Using Dragon policies to control placement and resources for processes

This example shows how policies can be passed and applied to processes that are started from a process group. Policies can be applied to the whole group as well as to individual processes. In this example, we apply a group policy that restricts the cpu affinity of all processes that are part of the group. A policy is then applied in batches to processes that are part of the group that restrict the placement of the processes to specific nodes. To demonstrate this restricted placement, we launch an MPI program, mpi_hello, that returns the hostname that it is running on along with its local process ID and its rank within the group.

Note, if the group policy and process policy conflict, an error is not raised. Instead, we resolve conflicts based on the following hierarchy: process policies > group policies > global policy.

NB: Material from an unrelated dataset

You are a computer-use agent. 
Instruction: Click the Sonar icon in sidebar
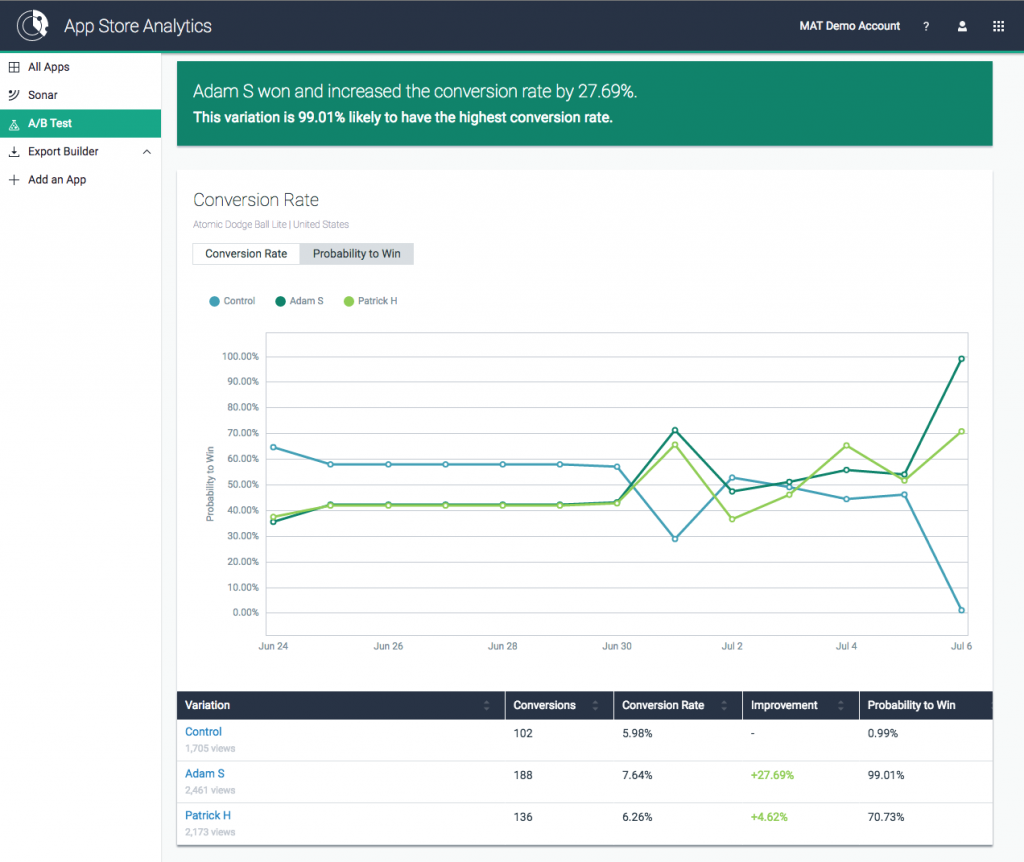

This example consists of the following files:

policy_demo.py - This is the main file. It defines the policies and process group, launches the group, and then parses the output from the ranks before printing the output.
mpi_hello.c - This file contains a simple MPI program that prints the hostname, pid, and rank within the MPI group.

Below, we present the main python code (policy_demo.py) which acts as the coordinator of the workflow. The code of the other files can be found in the release package, inside examples/dragon_native/mpi directory.

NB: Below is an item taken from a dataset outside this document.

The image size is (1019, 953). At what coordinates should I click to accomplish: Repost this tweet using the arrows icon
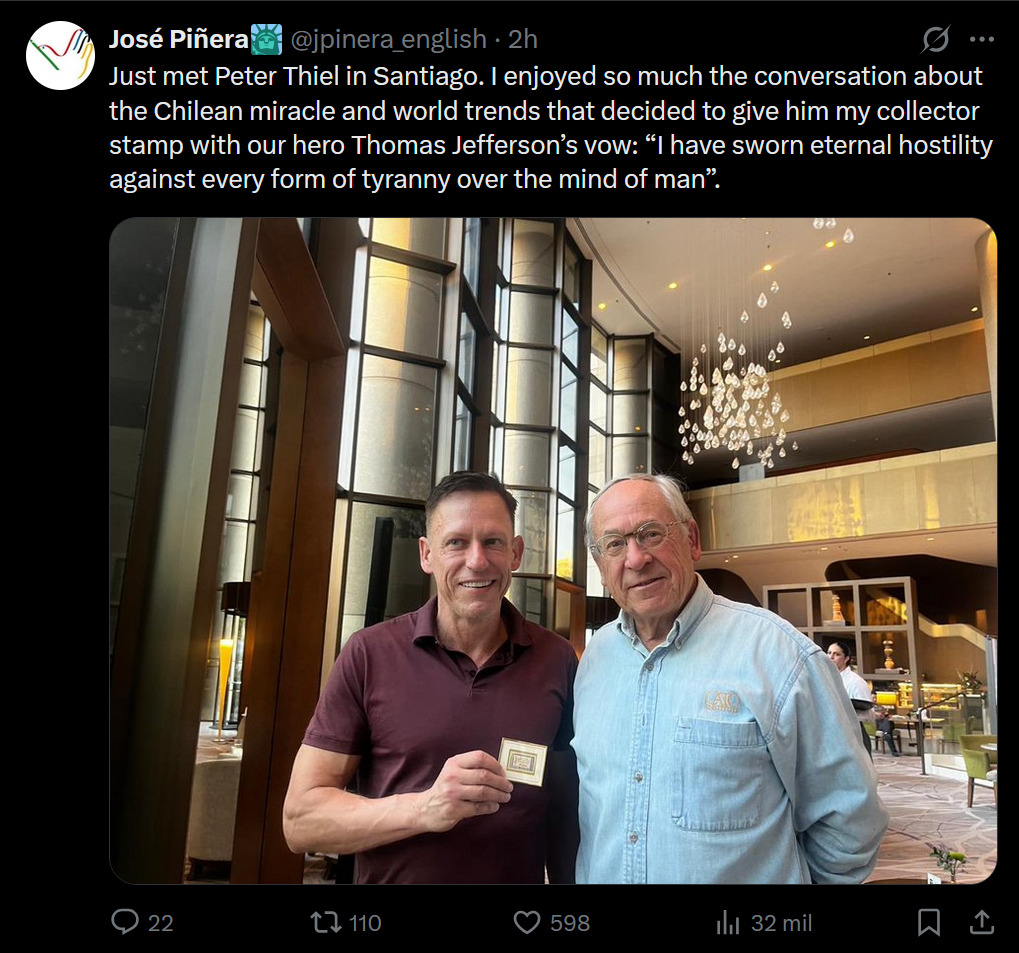coord(327,922)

from dragon.native.process import Process, ProcessTemplate, Popen
from dragon.native.process_group import ProcessGroup
from dragon.infrastructure.connection import Connection
from dragon.infrastructure.policy import Policy
from dragon.native.machine import System, Node

import os

def parse_results(stdout_conn: Connection) -> str:
    """Read stdout from the Dragon connection.

    :param stdout_conn: Dragon connection to stdout
    :type stdout_conn: Connection
    :return: string of output received on stdout
    :rtype: str
    """
    output = ""
    try:
        # this is brute force
        while True:
            output += stdout_conn.recv()
    except EOFError:
        pass
    finally:
        stdout_conn.close()

    return output.strip('/n')



def main_policy_example():

    # an abstraction of my allocated nodes
    my_alloc = System()
    num_procs_per_node = 8
    node_list = my_alloc.nodes
    nnodes = my_alloc.nnodes
    num_nodes_to_use = int(nnodes/2)

    print(f'Using {num_nodes_to_use} of {nnodes}', flush=True)

    nodes = {}
    for node_id in node_list:
        node = Node(node_id)
        nodes[node.hostname] = node

    for hostname, node in nodes.items():
        print(f'{hostname} has {node.gpu_vendor} GPUs with visible devices: {node.gpus}',flush=True)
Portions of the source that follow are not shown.